Student Won’t Let Debilitating Disease Stop Him
When we first met Chance Hawkins, he was getting ready to start ninth grade at Fort Worth’s Dunbar High School. He’s now a junior. He has all the junior year challenges of his classmates, but his personal challenge is even bigger. He’s a battling a degenerative muscle disease. And that makes life more complicated.
Chance will be the first to tell you that he doesn’t dwell on what he can’t do.
That he can’t walk. That he can’t get up without the help of an aide. That he can’t get ready for school every morning without his big brother right there with him, cleaning his face with a washcloth or putting toothpaste on a toothbrush.
“I know nobody in this world is perfect, and God didn’t it want it to perfect,” Chance says. “Because if it was perfect, everybody would just feel like ‘Oh, we all perfect, so we all have nothing to worry about.’”

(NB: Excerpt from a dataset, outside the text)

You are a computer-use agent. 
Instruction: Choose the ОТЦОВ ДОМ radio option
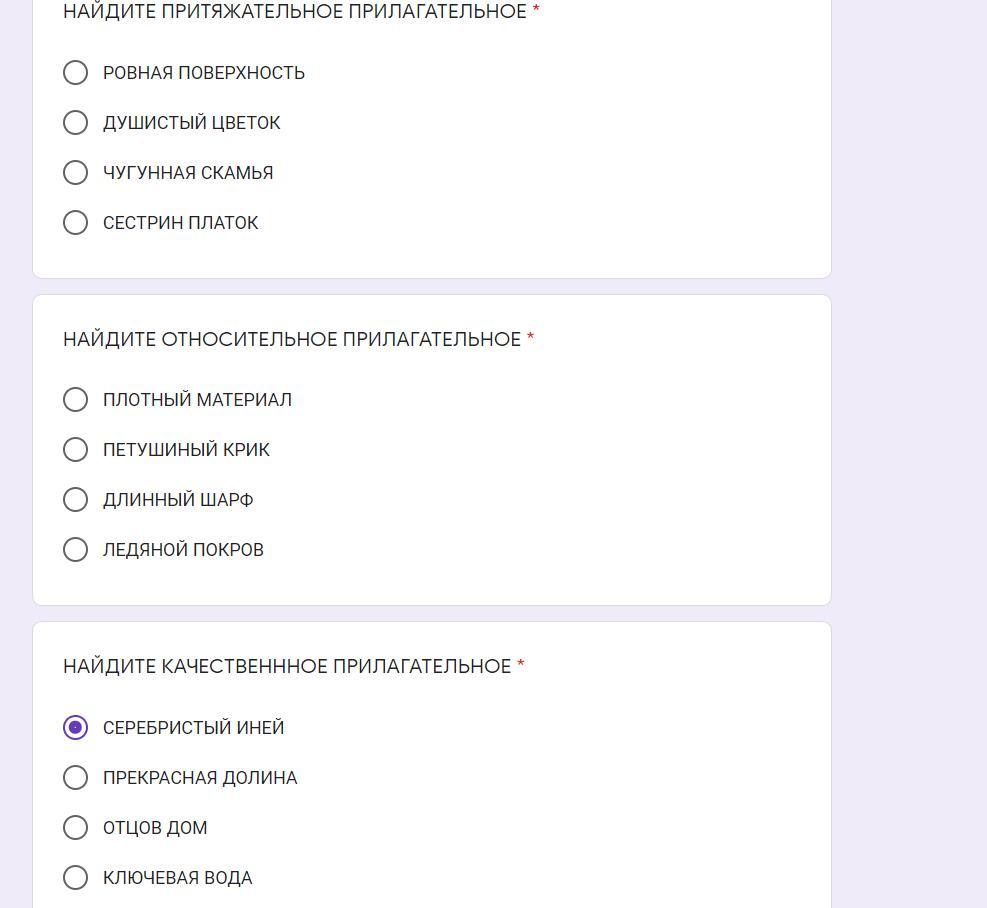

Chance has Duchenne muscular dystrophy, a rare genetic disorder that affects one in 3,600 boys. Over time, the muscles progressively weaken. In most cases, death comes by age 25.
In his family, Chance isn’t alone in his battle.
His younger brother, Louis, has Duchenne, too. Chance, like everyone else, calls him Junior.
“I’ve been through this, so I know everything. I know what people are gonna say. I just try to keep him to stay strong, to just don’t worry about what people say,” Chance says.
VIDEO: A Day In The Life Of Chance Hawkins
SCHOOL: A SOCIAL OUTLET AND A STRUGGLE
Chance glides down the hallways at Dunbar in his motorized wheelchair.
The teachers all know him. Students call out his name. He smiles. He likes the attention.
School is Chance’s social outlet. He likes arriving early, so he can have “cafeteria time.” His favorite topic — music. He wants to record, like Chris Brown or Tupac.
“I hang out with everybody,” Chance says. “‘Cause you know, I’m like, I’m the popular kid, so anybody who wants to sit with me, I’ll be with them. Yeah.”
On the academic side, Chance has his struggles. He hasn’t passed the end-of-year exams for English 1 or 2. And that makes him mad.
“If I don’t pass that, then there’s no way I can go to college,” he says. “There’s no way I can even pass high school.”
If Chance doesn’t clear those hurdles, he’ll have to prep and retake the tests.
He has the help of an aide — Reuben Vaughn, who was assigned to Chance at the beginning of the school year.
The former college football coach sits beside Chance, helping him take notes and making sure he understands the assignments.
“He wants to succeed. I can see that,” Vaughn said. “He may want to act like some students do, like ‘I don’t really care about this.’ He cares. You can see it in his reaction. You can see it sometimes in his disappointment if he doesn’t get something right away.”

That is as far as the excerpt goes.